* 天視点
* アイスタ龍之介ラビチャネタ


 齧りついたトーストが、さく、と軽快な音を立てた。龍が用意してくれた朝食は、お腹だけではなく気持ちまで満たしてくれる。天が今日の仕事を頑張れるように。龍の言ってくれた通り、作り手の心がこもっているから自然とそうなるのだろう。
 さて。目の前には長い足を組んで目覚めのブラックコーヒーを啜る楽。本人としては早めに起きて優雅な時間を過ごしているつもりなのだろう、誰が見ているわけでもないというのにキマった表情と、好き放題跳ねまくったとんでもない寝ぐせの頭。たしかに楽は天然パーマで、湿度の高い時期にはよく頭を爆発させているけれど、今日の楽の寝ぐせは喩えるなら鳥のトサカだ。
 いったいどんな寝方をしたらそうなるのだろう。
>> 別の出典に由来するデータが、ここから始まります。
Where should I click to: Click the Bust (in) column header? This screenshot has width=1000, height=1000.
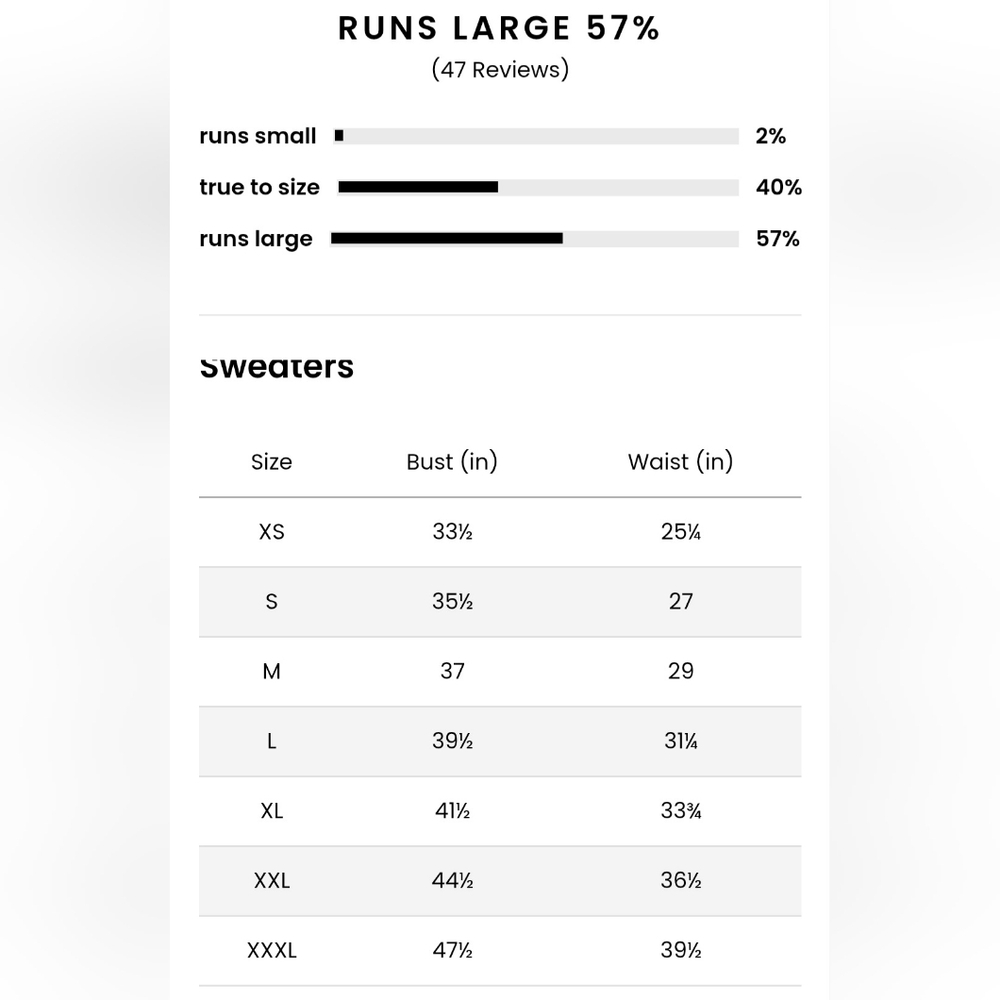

単純な疑問から、朝食のお礼を伝えていたはずの龍とのラビチャは、いつのまにか今日の楽の寝相の予想大会になっていた。本人が回転しているのか枕が回転しているのか、はたまた隣で眠っていたであろう楽の恋人の腕かなにかがそうさせたのか。
 客観的な視点からの自分の姿が今どうなっているか気づかずにキメ顔でコーヒーを飲む楽があまりに面白くて、面と向かって指摘するのは憚られた。いつ気づくのかが気になるし、その時の反応も見たい。
「おはようございます……」
 龍にラビチャで現在の楽の状況を伝えていると、すこし遅れて起きてきたなまえさんがリビングにやってきた。まだ眠そうななまえさんに、楽が「おはよ」と声をかけて手招きをする。トサカ頭のまま。それでいいのかと思うけれど、本人が気づいていないのだから仕方がない。指摘するのももったいない。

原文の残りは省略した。